Wanting different things

One of the joys of life is meeting people who want the same things that you do, and getting to share in pursuing them together.

One of the great upsets of life is when enough conditions change that one of you no longer wants the same things.

It really ought to be OK, but it hasn’t been, for me.

When I’ve started to find I no longer want the same things, I’ve been hard on myself, and in denial about it.

When it’s turned out that someone else no longer wants the same things, I’ve been inconsolable and furious.

And I’ve given lip service in the past to the idea that it ought to be OK, as things change, for interests to diverge and relationships to move on and transform.

But I haven’t truly accepted it or felt it deeply. That such is life. That what I truly love about others isn’t how they want the same things as me, but the thriving, yearning person beneath those desires who came to those desires on their journey and may well move on from them.
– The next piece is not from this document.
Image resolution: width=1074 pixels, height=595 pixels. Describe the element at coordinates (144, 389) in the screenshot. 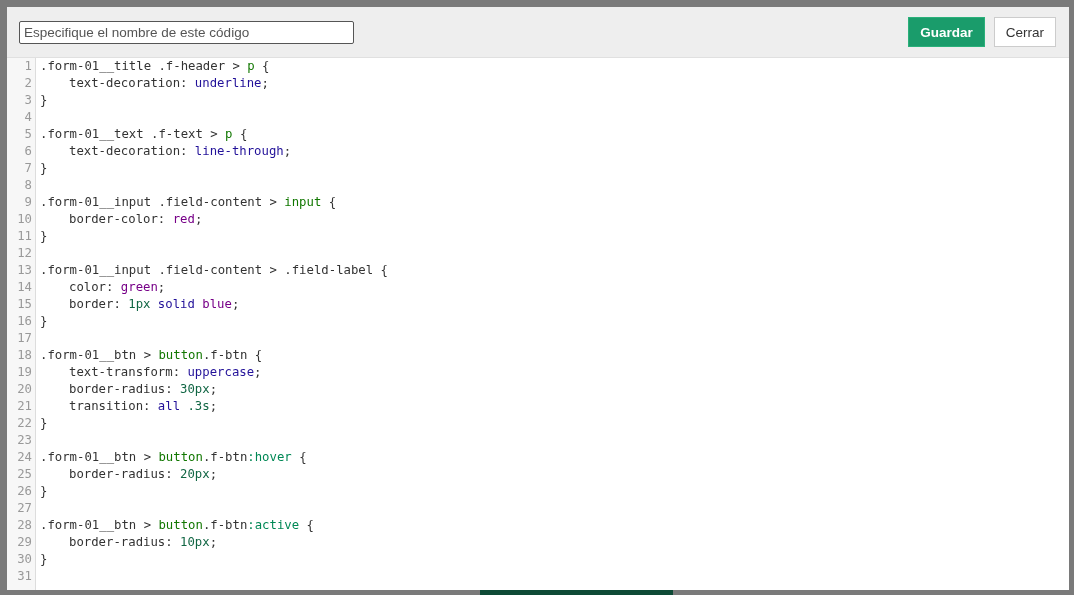

I see `code-line: border-radius: 30px;` at that location.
That if I were a parent with a child whose whims and interests grew and changed over time, I would want to love and encourage their discovery of self and world, not grow angry that they didn’t stick to what they said.

To bring that sort of love to myself is to forgive myself for my own past changes, for moving on to thrive in new ways rather than constricting myself — and to delight and nurture in myself new changes and growth as they come, rather than deny and stifle them.

To bring that love to my relationships is to do the same for others. To reveal and release the never-ending questions of “who are you today? Where are you now? What do you want?” and to know they may well change tomorrow.

This might feel, at times, fearful and uncertain. The inner child who craves stability wants to feel sure of others.

But I suppose that maturing, in a way, involves becoming sure enough of oneself and one’s care of self that one can weather relational changes with more equanimity.

And set better boundaries, too. How I wish I could turn back time to certain events and say, “this is not what I expected or wanted. I thought we were clear. This is unacceptable.”

But alas. Such is only the kind of lesson one can bring forward to the future, hopefully.

In the present, one can only — and must be — grieve the changes that were felt as losses. And the ways one might have behaved for not knowing how to communicate or accept these kinds of changes.